Uma tese de pós-graduação da Universidade Federal de Minas Gerais (UFMG) pode representar uma vacina contra a leishmaniose, uma doença cruel que causa lesões renais, hepáticas, cardíacas e mata cães e seres humanos.
Ela é causada por parasitas protozoários de mais de 20 espécies diferentes de Leishmania, que mata cerca de 50 mil pessoas todos os anos no mundo. Apesar de já existirem vacinas para cães, a pesquisa traz, pela primeira vez, uma vacina capaz de imunizar todas as variações de Leishmania.
“Já existe a Leish-Tec, vacina desenvolvida também na UFMG, para cães. A pesquisa realizada em meu doutorado traz, pela primeira vez, uma vacina de amplo espectro capaz de induzir uma proteção imune frente a diferentes espécies de Leishmania”, diz Lourena Costa, estudante do Programa de Pós-Graduação em Ciências da Saúde da UFMG.
No trabalho, ela testou antígenos que podem ser usados no desenvolvimento de vacinas e métodos de diagnóstico para leishmaniose visceral, humana e canina. A ideia é que a vacina desenvolvida por Lourena seja testada já em 2018.
A tese “Biotecnologia de phage display” foi vencedora, em 2017, do Grande Prêmio UFMG de Teses na área de Ciências Agrárias, Ciências Biológicas e Ciências da Saúde.
Vacina
Para desenvolver a vacina e o método de diagnóstico, a pesquisadora utilizou a ferramenta de phage display. Trata-se de uma técnica de clonagem da biologia molecular que possibilita a seleção e o isolamento de vetores gerados de bibliotecas de genomas.
Por meio de fagos, que são vírus que infectam apenas bactérias – os bacteriófago – a técnica de phage display investiga o comportamento das proteínas e o rastreamento de antígenos.
“Buscávamos antígenos para uma molécula-alvo. Na minha pesquisa, essa molécula-alvo são os anticorpos dos pacientes, humanos ou caninos, portadores da leishmania ativa. Colocamos os anticorpos dos doentes em uma solução com vários fagos diferentes. Alguns se ligaram à molécula e ali ficaram aderidos”, explica a pesquisadora em comunicado.
No caso do diagnóstico, ela acrescenta que os fagos introduzidos na solução conseguiram identificar o que era positivo e o que era negativo para a doença. “Foi possível separar amostras de pessoas sadias ou que têm outras doenças, como Chagas, cujo diagnóstico é comumente confundido com o da leishmaniose”, diz.
Com base nas observações das moléculas conectadas, a pesquisadora realizou testes para apurar essas ligações. Os testes possibilitaram o desenvolvimento do exame que diagnostica os dois tipos da enfermidade e da vacina, também para as duas modalidades.
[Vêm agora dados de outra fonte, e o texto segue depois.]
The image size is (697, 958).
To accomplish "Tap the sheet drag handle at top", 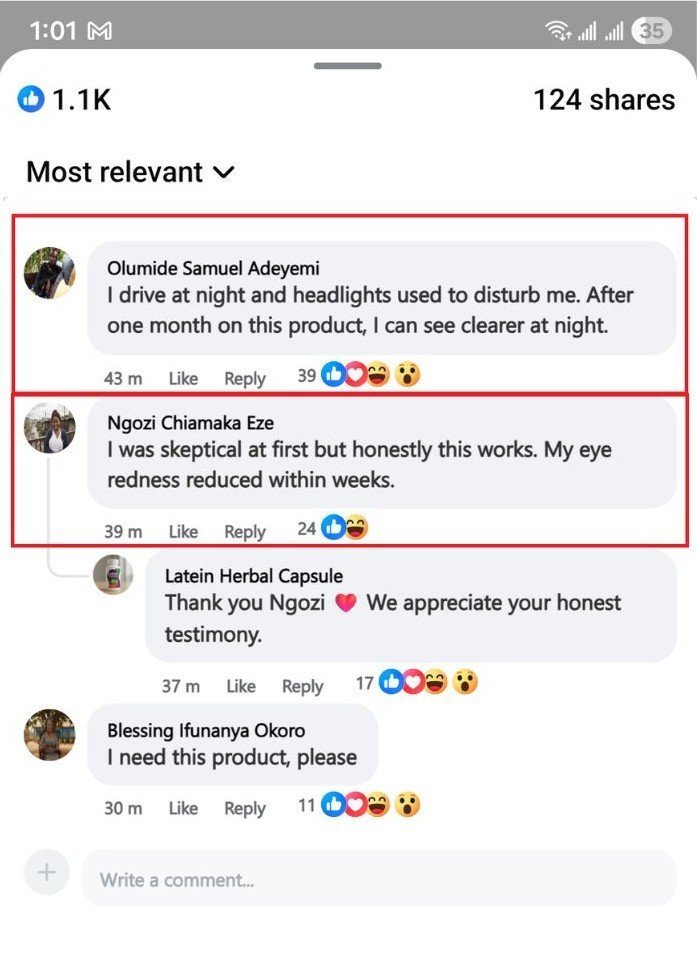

As duas descobertas podem beneficiar humanos e cães.
Imunoterapia alternativa
No próximo mês, Lourena Costa embarca para a Inglaterra para um intercâmbio em que pretende aprender a técnica da fagoterapia, que consiste em inocular nos pacientes os fagos indicados para atacar a doença.
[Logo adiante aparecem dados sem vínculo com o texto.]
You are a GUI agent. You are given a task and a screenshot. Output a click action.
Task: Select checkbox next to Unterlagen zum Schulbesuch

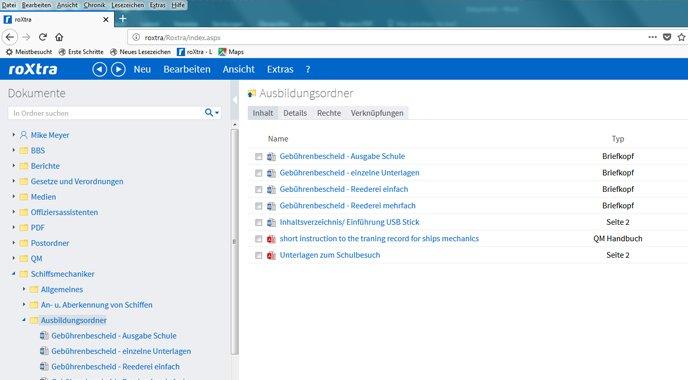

Para a pesquisadora, a fagoterapia associada ao tratamento com medicamentos tradicionais trará muitos benefícios para os pacientes.
“O tratamento da leishmaniose é muito agressivo e causa lesões renais, hepáticas e cardíacas. A fagoterapia é uma boa opção terapêutica, por ser capaz de diminuir a toxicidade do tratamento, melhorando o sistema imune do paciente. Quero aprender a técnica para aplicá-la no Brasil, utilizando a descoberta descrita na minha tese”, diz.
Em sua estada na Inglaterra, a pesquisadora também pretende se reunir com grupos de pesquisa e empresas que auxiliem no desenvolvimento de um biossensor, para que o exame de diagnóstico da leishmaniose seja feito rapidamente e em grande escala.
O objetivo é comercializar o biossensor já no ano que vem. “Esperamos contar com um exame prático e rápido, em que a amostra de sangue será colocada em uma fita, e o resultado sairá automaticamente”, conta.
Testes em 2018
O grupo de pesquisa integrado por Lourena planeja iniciar os testes da vacina em 2018, com hamsters, e em um futuro próximo em cães, por meio de parceria com a Universidade Federal de Ouro Preto (Ufop).
Só depois poderão ser feitos os experimentos em primatas e humanos.
“Como os fagos não são patogênicos, poderemos testar a vacina em humanos mais rapidamente. A leishmaniose ainda mata, e há muitos casos subnotificados. Com diagnóstico rápido, sensível e específico, teremos condições de tratar os pacientes e evitar os óbitos”, afirma a autora do trabalho.